Treg-mediated self-tolerance is increasingly attributed to the evolutionary constraints of self-recognition and, more recently, the spatiotemporal variability of the immune self. These factors are hypothesized to be the mechanisms underpinning substantial variability in patients’ responses to immune therapy – instances of the same individual responding adversely to immune therapy that formerly presented positive outcomes have been confounding in the past. Still, recent research has identified that the T cell repertoire can change based on age and environment.

Conclusions

While the present review fails to present a single unifying definition for the immune self-concept, it highlights the theories and evolution of the concept over time and the molecular mechanisms governing the adaptive immune system’s differentiation between self- and non-self peptides. This will allow future researchers to focus on the mechanistic underpinnings of immunological responses rather than being constrained by archaic theories, which have now largely been disproven yet continue to be actively cited in current literature.

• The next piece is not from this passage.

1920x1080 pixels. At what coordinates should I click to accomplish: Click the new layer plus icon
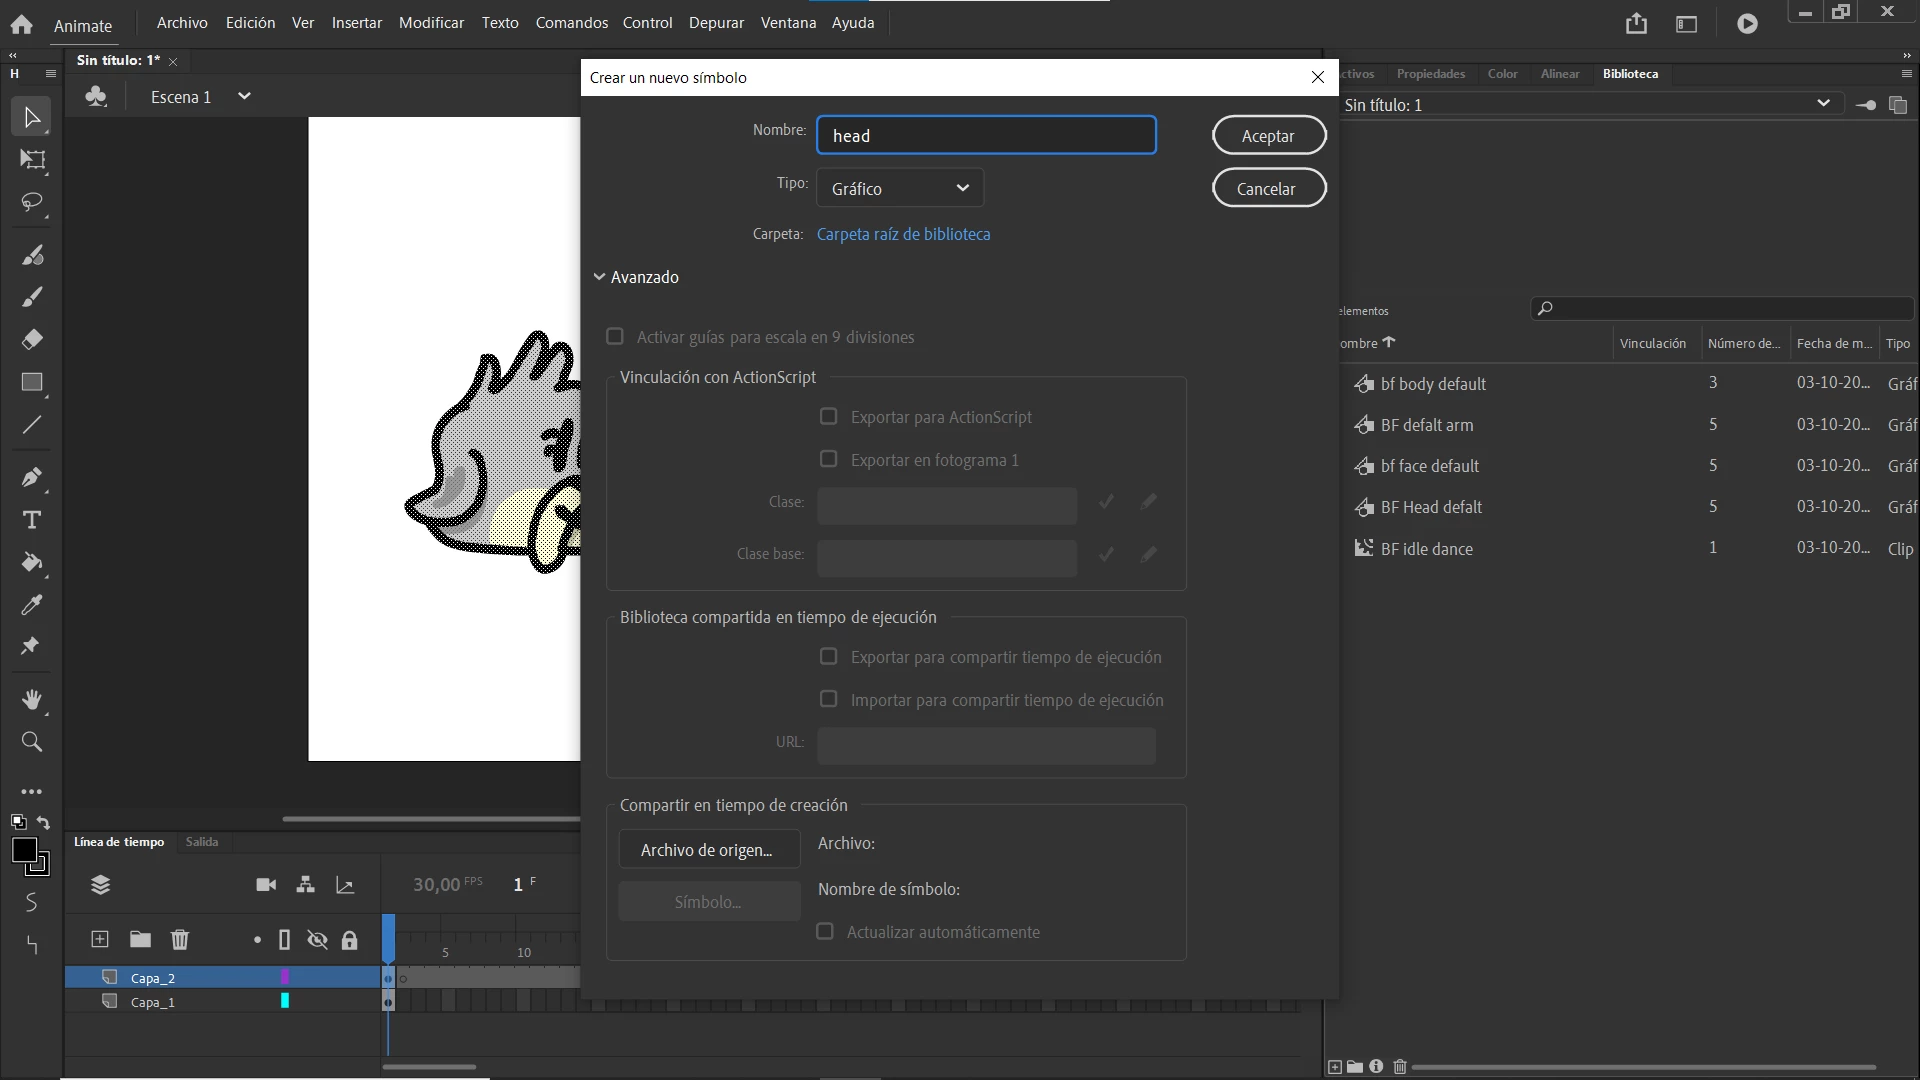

“…the vague definition of immune self presents a considerable challenge in vaccine design and neoantigen identification, as similarity to immune self is a crucial factor to consider. The complexity of adaptive immune recognition and the vast range of potential peptide sequences make it difficult to accurately assess self-similarity using traditional methods. Nevertheless, ongoing technological advancements hold the potential to expedite the future development of precise and personalized measures.”